Still playing my part, I says to her I truly hopes there ain't going to be nothing in the message which will put Mr. Dallas in a bad humor with me. But she don't appear to hear my pleading voice. She's already set down over at a little writing-desk in the corner, and she's got a pen in her hand and she's writing away like a house on fire. The pen is squeaking the same as if it was in torment, and them five or six bracelets on her arm is clinking sweet music to my ear. I ain't no seventh son of a seventh gun, which they tells me they has the gift of prophecy laid upon them at birth, nor yet I ain't no mind-reader, but, even so, I says to myself that I don't need but one guess at the true nature of what 'tis she's writing.
She gets through quite soon—there's only just one single sheet of paper, and she folds it up and creases it hard like she's trying to mash it in two, and she jams it in an enveloper and seals the enveloper and shoves it into my waiting hand, and she says to me:
"There! Now you take this note to the man you work for, immediately!"

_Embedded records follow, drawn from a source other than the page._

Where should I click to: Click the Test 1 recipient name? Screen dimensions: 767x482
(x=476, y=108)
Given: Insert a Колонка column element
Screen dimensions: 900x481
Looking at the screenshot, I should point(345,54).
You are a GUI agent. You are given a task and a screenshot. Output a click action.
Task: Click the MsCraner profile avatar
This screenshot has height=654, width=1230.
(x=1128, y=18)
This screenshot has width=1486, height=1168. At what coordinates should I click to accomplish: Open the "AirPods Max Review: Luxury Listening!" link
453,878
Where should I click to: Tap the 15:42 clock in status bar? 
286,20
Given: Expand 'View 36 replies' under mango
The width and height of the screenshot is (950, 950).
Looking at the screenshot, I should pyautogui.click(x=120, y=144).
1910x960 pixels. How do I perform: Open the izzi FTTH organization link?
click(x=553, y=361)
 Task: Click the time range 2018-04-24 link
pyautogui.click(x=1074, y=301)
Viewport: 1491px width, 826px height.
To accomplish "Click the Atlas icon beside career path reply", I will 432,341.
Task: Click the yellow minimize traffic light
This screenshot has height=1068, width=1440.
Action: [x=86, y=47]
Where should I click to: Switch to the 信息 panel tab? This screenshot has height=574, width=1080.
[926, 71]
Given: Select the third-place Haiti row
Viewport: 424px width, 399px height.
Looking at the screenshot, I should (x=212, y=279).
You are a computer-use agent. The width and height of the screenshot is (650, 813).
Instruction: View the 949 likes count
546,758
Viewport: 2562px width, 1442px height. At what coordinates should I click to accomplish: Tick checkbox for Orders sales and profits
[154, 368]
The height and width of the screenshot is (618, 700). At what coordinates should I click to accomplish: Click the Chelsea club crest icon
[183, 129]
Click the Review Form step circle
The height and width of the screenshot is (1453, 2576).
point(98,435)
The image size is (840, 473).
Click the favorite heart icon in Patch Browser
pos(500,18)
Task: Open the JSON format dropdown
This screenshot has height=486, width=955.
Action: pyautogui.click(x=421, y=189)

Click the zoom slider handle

"Yassum," I says; "is they any answer to come back?"
"Answer?" she says, "No—no—no—NO!"
So I goes right out, leaving her still saying it at the top of her voice. It seems to me it's high time to go, if not higher. Besides, it's mighty hard trying to carry on a conversation with an overwrought-up lady which she has only got one word left in stock, which that one is a little short word like "No."
So I takes my foot in my hand and I marvils thence from there fast as ever my willing legs can take me. And as I goes along on my way, speeding 'cross-town bound for our quarters, I'm trying to think of a stylish word which in times gone by I has heard some of the white folks use as a pet name for a note from one loving soul to another. Pretty soon it comes to me—billet doux!
I stops right still where I is at:
"Bill-Lee do, huh?" I says to myself. "Yas, sometimes Bill-Lee do. But this time—glory, hallelujah, amen!—Bill-Lee do not!"